Pleviak School could have new uses, Dist. 41 officials say
The new school year will be the last for Lake Villa's J.J. Pleviak Elementary School, but the 103-year-old facility isn't headed for demolition, District 41 officials said Monday.
"The building will be put to use, some community use," Superintendent John Van Pelt said during the school board's meeting at Palombi Middle School.
Those uses haven't yet been determined.
"That process is ongoing," Van Pelt said.
Van Pelt has spoken with Lake Villa Township Supervisor Dan Venturi about the future of the site. Venturi attended the meeting and said his board is concerned about the cost of taking over the school and running programs there.
Even so, Venturi called the prospect of a partnership "a very exciting opportunity." He talked about day care for young children or older adults and other possible uses.
"It seems like there's a lot of opportunity there," Venturi said.

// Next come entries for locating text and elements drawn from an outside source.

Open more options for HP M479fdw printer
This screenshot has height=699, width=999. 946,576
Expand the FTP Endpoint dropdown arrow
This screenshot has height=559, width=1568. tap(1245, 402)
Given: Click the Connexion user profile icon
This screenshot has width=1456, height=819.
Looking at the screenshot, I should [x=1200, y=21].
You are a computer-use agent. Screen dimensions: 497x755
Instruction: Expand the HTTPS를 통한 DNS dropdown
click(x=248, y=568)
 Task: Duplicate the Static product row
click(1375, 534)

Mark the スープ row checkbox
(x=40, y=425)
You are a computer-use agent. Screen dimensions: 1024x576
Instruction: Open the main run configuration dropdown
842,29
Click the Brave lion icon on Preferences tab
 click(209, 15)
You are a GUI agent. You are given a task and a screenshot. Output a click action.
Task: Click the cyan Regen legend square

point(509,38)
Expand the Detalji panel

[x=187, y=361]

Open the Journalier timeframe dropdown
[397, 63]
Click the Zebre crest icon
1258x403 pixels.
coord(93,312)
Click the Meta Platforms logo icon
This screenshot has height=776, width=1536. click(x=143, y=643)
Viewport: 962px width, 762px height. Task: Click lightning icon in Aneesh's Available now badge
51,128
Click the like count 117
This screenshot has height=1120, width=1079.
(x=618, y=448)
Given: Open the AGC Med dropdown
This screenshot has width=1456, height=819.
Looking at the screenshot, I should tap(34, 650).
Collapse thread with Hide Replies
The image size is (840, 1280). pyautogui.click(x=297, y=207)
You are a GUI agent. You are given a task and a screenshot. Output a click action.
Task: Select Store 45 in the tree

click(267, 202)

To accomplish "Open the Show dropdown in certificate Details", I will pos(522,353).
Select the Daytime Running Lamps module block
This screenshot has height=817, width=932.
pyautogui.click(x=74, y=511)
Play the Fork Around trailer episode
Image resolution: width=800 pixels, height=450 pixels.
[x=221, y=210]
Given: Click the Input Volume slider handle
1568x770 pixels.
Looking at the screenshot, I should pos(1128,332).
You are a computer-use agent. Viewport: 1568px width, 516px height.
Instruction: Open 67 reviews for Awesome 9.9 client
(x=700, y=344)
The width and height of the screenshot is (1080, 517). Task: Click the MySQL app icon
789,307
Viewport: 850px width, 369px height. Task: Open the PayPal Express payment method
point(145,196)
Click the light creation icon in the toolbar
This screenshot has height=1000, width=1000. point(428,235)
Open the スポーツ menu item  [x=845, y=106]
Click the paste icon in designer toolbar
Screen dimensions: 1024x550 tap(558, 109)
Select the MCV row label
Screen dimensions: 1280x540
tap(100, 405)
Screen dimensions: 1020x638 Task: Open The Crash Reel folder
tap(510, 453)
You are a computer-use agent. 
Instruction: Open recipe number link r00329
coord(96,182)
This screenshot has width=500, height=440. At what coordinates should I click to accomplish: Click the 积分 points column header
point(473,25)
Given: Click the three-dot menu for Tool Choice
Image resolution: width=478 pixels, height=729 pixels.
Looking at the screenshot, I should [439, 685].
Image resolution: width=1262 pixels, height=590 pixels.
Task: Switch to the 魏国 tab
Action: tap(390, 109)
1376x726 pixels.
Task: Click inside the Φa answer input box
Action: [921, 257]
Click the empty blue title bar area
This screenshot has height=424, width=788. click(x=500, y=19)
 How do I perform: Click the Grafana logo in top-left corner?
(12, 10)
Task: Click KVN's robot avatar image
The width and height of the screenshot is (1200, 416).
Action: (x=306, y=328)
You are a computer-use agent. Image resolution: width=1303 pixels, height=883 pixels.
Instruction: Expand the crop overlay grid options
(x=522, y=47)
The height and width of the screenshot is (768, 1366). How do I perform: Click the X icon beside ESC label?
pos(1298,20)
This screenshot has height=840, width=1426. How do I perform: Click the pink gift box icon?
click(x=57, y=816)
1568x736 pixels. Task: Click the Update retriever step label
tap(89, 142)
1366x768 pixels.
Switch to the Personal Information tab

The school board voted in June to close Pleviak, which stands at the corner of Route 83 and Grand Avenue, at the end of the 2013-14 term.
Classes begin Wednesday, Aug. 21.
Originally known as Central School, the facility was built in 1910. It was renamed after a former teacher and principal in 1973.
Financial concerns and decreasing enrollment were the key factors behind the decision. Three other elementary schools -- B.J. Hooper, William L. Thompson and Olive C. Martin -- will remain open. A grade-level realignment has been proposed as officials work to determine where kids who would have attended Pleviak will attend classes.
Palombi Middle isn't affected.
Officials on Monday acknowledged there has been some concern in the community that the school would be demolished. That isn't the plan, they said.
Some board members said they want to include information about Pleviak's future in the next electronic newsletter, which is scheduled to be released Friday.
Board member Darla Vanderwall said she wants to include the community in the planning process, and others agreed.
Board member Joanne Osmond said she has "a lot of great ideas" for the building.
"I truly think it's going to be well used," Osmond said, adding that the Lindenhurst Park District is also interested in the building.